The introduction should state explicitly:
The general relevance and importance of anti-precarity organisations, and/or the relevance and importance of the particular anti-precarity organization under review
The relation between anti-precarity organisations and attempts to develop and/or usher in alternative horizons, i.e., new and better futures
The specific contribution of the chapter to progressive social change, which might be the analysis of the strategies adopted by the anti-precarity movement, from which lessons may be learned for social movements more generally
2. The beginning of the anti-precarity movement in Portugal:
With the number of precarious workers steadily increasing and since trade unions have been slow to adapt to this transformation of working conditions, a group of activists responded by deploying the “Euro May Day” concept in Portugal in 2007. Until this point, precarity was not a concept that was widely understood in Portugal. Without a systematic analysis of how neoliberalism has undermined the historic gains of the labour movement, Portuguese workers saw difficulties at work as individual problems. Where any discourse around precarity did exist, it was largely framed as a problem affecting only young workers, partially as a result of their own failure to organise and fight for better working conditions. To a certain extent, this narrative of blaming young workers could be found inside the trade unions as well.

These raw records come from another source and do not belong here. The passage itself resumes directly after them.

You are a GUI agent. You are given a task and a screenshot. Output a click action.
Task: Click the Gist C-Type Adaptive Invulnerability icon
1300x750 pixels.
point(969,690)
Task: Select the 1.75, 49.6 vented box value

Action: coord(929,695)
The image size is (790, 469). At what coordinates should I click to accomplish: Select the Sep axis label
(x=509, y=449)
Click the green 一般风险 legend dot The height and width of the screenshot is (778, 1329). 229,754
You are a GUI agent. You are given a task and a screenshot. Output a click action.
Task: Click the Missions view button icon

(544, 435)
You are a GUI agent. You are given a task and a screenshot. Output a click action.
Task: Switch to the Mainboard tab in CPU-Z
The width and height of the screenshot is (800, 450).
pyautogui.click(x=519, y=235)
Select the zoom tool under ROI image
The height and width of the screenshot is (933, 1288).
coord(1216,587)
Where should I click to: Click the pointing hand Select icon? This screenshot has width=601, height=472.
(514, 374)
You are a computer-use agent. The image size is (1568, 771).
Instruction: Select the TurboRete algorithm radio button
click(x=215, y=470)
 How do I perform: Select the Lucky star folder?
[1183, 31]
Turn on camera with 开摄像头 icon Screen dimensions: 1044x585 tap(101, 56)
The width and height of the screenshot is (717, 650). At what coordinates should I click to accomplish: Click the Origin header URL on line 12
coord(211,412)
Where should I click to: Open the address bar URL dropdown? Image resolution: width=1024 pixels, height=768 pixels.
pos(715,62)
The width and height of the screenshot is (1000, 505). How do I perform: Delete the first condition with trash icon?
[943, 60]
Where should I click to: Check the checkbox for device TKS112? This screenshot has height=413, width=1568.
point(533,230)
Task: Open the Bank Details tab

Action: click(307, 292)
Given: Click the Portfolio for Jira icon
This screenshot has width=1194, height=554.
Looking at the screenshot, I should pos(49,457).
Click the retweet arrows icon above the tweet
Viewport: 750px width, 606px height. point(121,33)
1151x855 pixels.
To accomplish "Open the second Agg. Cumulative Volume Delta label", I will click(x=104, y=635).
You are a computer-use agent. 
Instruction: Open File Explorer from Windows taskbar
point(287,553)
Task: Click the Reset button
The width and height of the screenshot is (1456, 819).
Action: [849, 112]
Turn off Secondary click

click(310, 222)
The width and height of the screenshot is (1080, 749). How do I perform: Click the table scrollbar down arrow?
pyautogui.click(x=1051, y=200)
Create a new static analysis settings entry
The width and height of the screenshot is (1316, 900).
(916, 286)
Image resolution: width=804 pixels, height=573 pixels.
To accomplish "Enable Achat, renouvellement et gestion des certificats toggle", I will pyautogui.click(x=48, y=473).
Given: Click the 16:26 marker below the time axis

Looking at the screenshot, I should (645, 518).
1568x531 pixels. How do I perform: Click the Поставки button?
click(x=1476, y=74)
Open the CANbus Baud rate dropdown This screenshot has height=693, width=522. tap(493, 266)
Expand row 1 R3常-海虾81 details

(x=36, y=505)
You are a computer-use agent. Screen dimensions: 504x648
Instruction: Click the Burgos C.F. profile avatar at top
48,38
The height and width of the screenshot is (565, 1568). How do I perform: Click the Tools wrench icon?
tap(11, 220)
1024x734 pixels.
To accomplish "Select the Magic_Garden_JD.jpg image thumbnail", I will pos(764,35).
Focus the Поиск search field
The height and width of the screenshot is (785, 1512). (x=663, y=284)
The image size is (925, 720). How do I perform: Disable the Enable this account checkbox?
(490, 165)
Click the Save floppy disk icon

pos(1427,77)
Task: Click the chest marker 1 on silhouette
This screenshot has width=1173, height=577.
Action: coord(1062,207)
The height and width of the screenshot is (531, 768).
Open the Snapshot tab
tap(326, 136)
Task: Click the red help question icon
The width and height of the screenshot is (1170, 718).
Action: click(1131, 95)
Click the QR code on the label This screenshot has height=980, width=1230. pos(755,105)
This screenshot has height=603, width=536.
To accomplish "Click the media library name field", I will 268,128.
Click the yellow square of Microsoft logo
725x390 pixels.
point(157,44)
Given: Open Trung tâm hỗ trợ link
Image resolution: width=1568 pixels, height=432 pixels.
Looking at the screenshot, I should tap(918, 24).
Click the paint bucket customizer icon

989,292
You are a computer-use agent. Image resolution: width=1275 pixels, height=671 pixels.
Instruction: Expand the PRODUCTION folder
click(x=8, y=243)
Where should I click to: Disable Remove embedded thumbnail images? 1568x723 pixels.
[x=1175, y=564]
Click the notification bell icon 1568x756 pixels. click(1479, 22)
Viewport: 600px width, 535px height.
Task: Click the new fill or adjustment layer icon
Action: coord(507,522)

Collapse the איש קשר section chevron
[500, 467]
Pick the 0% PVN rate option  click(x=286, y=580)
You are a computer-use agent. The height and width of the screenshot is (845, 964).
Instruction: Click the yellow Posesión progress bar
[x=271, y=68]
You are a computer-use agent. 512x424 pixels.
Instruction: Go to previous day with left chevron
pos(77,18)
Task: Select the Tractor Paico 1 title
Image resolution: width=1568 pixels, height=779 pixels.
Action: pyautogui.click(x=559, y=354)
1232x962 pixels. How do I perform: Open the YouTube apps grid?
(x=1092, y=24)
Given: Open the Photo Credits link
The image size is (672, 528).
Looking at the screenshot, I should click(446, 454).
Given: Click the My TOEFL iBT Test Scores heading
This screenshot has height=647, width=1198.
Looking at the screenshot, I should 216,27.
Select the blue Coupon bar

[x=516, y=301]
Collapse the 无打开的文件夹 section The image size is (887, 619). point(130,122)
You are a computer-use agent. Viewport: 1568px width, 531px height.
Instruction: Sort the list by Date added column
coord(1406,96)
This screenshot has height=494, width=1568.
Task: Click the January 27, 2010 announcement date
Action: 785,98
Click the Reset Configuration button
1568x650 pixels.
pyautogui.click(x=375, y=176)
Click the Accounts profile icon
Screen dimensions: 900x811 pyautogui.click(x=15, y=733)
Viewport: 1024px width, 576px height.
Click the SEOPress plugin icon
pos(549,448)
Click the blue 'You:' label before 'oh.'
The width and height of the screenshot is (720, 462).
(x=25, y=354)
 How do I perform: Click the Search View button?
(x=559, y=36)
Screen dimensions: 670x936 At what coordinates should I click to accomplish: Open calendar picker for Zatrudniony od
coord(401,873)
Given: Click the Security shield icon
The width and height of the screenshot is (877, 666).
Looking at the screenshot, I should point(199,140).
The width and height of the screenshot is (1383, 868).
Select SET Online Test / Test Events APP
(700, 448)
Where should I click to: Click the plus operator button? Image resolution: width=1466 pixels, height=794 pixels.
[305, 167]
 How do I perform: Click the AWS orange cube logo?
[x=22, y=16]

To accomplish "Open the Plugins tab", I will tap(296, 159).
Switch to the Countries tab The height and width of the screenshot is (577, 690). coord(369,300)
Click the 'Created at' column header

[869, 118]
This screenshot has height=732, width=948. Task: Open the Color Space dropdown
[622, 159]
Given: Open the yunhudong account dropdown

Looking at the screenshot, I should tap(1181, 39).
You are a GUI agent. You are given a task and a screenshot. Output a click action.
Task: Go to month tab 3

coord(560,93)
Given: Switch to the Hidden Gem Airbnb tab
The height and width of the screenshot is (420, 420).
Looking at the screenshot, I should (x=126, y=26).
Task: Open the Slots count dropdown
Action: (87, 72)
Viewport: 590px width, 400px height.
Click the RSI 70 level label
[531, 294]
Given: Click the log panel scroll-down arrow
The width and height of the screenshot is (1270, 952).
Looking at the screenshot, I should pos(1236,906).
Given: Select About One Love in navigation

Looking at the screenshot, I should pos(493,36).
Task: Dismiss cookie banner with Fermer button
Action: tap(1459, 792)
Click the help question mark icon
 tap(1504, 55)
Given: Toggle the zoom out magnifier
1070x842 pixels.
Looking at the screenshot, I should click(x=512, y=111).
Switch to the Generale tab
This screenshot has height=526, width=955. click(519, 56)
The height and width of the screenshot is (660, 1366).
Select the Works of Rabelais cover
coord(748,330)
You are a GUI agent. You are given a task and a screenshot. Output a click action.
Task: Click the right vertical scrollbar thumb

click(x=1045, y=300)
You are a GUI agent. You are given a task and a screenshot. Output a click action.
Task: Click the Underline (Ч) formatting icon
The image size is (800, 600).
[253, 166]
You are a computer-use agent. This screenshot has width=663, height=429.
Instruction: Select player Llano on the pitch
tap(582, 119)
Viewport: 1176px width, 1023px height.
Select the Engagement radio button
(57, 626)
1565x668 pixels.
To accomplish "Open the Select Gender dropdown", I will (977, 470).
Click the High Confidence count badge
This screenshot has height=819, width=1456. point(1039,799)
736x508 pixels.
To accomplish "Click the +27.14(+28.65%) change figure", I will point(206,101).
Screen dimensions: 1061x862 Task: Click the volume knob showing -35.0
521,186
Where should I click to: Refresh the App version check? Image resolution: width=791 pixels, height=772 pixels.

Set against this political background, the choice to organise around the Euro May Day model was a significant step towards revitalising a labour movement disoriented by the capitalist restructuring of the workplace. The Euro May Day movement contributed to a number of key political developments in Portugal:
1. At the conceptual level, the Euro May Day expanded the discourse around precarity, expanding (repeated) the term to describe an entire condition of life. More than just a set of flexible or uncertain working conditions, precarity became a way of describing transformations in how life is organised and experienced. By highlighting questions of independence, self-determination, life planning, discrimination and racism, the lens of precarity made it possible to establish connections with different social movements (feminist, LGBT, anti-racist…). As such, what might ordinarily have been a narrow labour movement was able to increase in breadth and thereby strength, through the incorporation of a wider range of socially disadvantaged groups united by a common grievance against ???
2. Because of the broad framing of the conflict and the novelty of a new creative movement led by young people, the movement (repeated) was able to change the public narrative on precarious conditions in the workplace. Operating from the premise that labour flexibilisation would continue to expand to affect the majority of the Portuguese working class, the Euro May Day movement rejected the notion that precarity was a young people’s problem. Following from this analysis, the Euro May Day demonstrations in Portugal were not organised in competition with the traditional trade union demonstrations (as was the case in several other countries), but instead sought to “add struggles to the struggle” by pursuing connections and joining and mobilising for the trade unions’ protests. This open orientation can be clearly seen in the fact that the Euro May Day participants always join the trade unions’ May Day demonstration.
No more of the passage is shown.